Такой незакрытой книгой была она. Пригрезившись, она вновь стала для меня реальной, и то чувство, что побудило меня отправиться на её поиски, вновь заняло сердце, отзываясь повторяющейся болью, в вынужденном бездействии заставляя пылать нетерпением и вновь обретённым и вдвойне отчаянным желанием её найти.

И как раз в то самое утро, не успела моя голова оправиться от наваждений сна, как за мной пришли.
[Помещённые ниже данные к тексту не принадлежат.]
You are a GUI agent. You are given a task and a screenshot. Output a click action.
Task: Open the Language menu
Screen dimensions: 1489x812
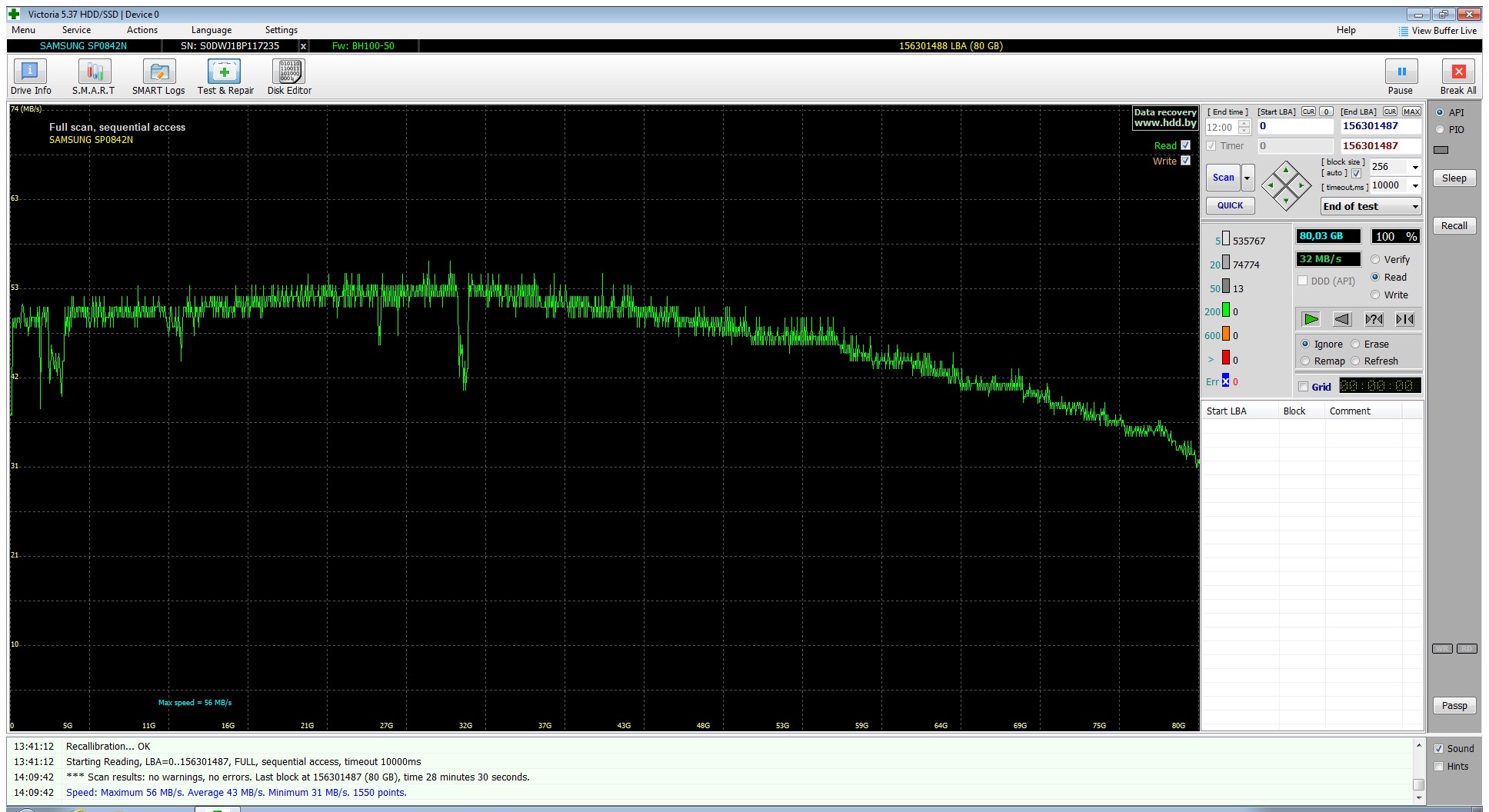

Два уже знакомых Хранителя приказали мне следовать за ними. Дверь камеры закрылась, и я увидел в паре метров по правую руку ещё одну металлическую дверь, ведущую к подъёмнику, судя по доносившемуся снаружи грохоту железных цепей, уже ожидавшему нас.

Так, спустя долгие дни заточения, я впервые увидел рассвет. И пускай здесь им звался блёклый отсвет тяжёлых алюминиевых небес, он являл собой глоток долгожданной свободы, воодушевлял и радовал, вселяя надежду, высвобождая томившееся сердце из тисков уныния и печали.

Ступив через поручни механизма, я ощутил поток ветра — свежего и сильного, восхитительно приятного, с каждым порывом наполняющего клетки тела живительной силой, питающей дух.

Свежесть ветра опьяняла и окрыляла, суля свободу, избавление, полёт.

Так думал я. И мне безумно хотелось побыть ещё немного на высоте. Казалось, ветер — вечный странник, гуляющий среди миров, — вот-вот откроет свою тайну, а тайна подскажет выход; ещё немного, и открытие явилось бы мне со всей доступной пониманию ясностью…

Но подъёмник с грохотом ударился о землю, и ощущение исчезло, да и ветер будто бы тоже стих, давая понять, что то была не свобода, а всего лишь тень.

Хранители, вооружённые мечами и пиками, снова вели меня душными, унылыми городскими улицами, тут и там изобиловавшими объявлениями с именами врагов Пангеи. За очередным поворотом стояла крытая повозка, запряжённая парой лошадей. Остановившись, Хранители сомкнули на моих запястьях металлические наручники, соединённые цепью, застегнули навесной замок и усадили в повозку между собой посередине, так что мы еле уместились в ней.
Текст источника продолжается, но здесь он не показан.